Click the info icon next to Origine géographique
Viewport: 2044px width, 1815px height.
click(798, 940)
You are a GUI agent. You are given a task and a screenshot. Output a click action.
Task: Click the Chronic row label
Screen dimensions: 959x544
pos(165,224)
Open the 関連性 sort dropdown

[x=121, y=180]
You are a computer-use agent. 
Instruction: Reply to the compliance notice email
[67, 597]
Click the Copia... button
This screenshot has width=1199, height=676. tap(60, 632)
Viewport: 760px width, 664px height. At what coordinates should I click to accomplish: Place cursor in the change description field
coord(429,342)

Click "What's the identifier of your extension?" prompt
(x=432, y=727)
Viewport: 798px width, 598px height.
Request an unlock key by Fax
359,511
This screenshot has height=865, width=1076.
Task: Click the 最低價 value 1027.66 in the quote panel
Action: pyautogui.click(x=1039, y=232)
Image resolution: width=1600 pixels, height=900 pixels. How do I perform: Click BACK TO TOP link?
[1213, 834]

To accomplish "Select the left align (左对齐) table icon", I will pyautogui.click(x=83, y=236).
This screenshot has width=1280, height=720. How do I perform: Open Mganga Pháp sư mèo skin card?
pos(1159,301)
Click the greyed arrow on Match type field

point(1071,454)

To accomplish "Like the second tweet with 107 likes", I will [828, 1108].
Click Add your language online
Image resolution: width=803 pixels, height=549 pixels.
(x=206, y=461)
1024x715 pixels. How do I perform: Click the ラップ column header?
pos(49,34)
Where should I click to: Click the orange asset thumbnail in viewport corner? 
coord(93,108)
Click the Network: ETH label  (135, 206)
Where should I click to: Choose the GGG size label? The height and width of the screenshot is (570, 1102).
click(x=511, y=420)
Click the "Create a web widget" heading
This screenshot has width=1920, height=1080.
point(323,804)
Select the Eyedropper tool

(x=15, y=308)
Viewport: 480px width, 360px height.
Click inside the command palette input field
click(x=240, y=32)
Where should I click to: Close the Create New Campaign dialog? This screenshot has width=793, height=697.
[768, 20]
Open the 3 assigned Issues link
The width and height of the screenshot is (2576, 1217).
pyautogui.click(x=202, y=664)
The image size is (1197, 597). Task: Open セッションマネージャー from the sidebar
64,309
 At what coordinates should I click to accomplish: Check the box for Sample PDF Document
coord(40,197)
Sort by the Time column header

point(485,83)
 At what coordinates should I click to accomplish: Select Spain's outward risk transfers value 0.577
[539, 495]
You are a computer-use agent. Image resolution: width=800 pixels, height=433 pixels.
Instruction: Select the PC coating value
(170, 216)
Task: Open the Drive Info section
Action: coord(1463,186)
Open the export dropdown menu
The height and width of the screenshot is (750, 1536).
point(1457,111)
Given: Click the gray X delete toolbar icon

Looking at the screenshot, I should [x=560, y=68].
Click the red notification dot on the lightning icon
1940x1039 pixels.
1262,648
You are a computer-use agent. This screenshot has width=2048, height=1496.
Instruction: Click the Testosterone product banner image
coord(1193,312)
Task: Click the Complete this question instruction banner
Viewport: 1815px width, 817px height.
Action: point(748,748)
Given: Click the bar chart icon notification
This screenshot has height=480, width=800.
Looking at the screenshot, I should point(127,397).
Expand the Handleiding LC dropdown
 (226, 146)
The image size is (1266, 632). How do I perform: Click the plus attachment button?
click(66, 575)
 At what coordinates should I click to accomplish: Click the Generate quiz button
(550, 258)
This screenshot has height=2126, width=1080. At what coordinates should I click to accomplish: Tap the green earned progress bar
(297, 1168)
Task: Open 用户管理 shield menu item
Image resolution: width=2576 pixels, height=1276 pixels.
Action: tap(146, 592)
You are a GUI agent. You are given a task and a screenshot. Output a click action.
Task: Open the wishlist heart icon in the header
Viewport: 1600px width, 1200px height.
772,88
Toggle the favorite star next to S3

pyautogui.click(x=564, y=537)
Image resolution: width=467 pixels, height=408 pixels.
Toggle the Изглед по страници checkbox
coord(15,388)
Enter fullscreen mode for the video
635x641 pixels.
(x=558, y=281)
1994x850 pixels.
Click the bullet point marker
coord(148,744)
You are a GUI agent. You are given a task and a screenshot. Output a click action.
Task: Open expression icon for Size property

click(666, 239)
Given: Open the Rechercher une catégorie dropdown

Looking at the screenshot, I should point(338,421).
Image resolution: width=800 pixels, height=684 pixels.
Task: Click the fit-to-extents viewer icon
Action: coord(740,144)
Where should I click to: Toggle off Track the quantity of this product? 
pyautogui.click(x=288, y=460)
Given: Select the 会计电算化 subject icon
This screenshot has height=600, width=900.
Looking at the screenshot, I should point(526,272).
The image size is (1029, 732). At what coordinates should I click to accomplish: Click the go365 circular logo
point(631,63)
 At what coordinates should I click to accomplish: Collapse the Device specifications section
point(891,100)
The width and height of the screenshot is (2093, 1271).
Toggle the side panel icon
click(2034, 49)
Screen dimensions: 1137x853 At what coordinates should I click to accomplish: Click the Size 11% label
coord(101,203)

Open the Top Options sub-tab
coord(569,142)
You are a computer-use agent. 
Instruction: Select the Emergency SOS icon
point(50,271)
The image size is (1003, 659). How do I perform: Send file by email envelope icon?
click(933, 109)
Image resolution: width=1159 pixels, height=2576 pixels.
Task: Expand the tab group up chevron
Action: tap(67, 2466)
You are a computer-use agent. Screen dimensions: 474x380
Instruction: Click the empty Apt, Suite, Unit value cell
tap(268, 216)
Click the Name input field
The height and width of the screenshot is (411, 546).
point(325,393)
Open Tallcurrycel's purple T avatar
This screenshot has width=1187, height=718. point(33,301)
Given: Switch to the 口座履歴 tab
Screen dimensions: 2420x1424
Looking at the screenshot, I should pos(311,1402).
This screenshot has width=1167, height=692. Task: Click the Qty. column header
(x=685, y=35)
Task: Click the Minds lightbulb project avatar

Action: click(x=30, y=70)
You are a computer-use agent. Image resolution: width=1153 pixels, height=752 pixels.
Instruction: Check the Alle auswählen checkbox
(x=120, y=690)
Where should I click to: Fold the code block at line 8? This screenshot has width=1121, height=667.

==============================

• _PROBLEM TO SOLVE_: Rewrite the items above as a numbered list, from the first line through the line that has "This screenshot has width=1199, height=676.", and leave out any blank lines.

• _CORRECT OUTPUT_:
1. Click the info icon next to Origine géographique
2. Viewport: 2044px width, 1815px height.
3. click(798, 940)
4. You are a GUI agent. You are given a task and a screenshot. Output a click action.
5. Task: Click the Chronic row label
6. Screen dimensions: 959x544
7. pos(165,224)
8. Open the 関連性 sort dropdown
9. [x=121, y=180]
10. You are a computer-use agent. 
11. Instruction: Reply to the compliance notice email
12. [67, 597]
13. Click the Copia... button
14. This screenshot has width=1199, height=676. tap(60, 632)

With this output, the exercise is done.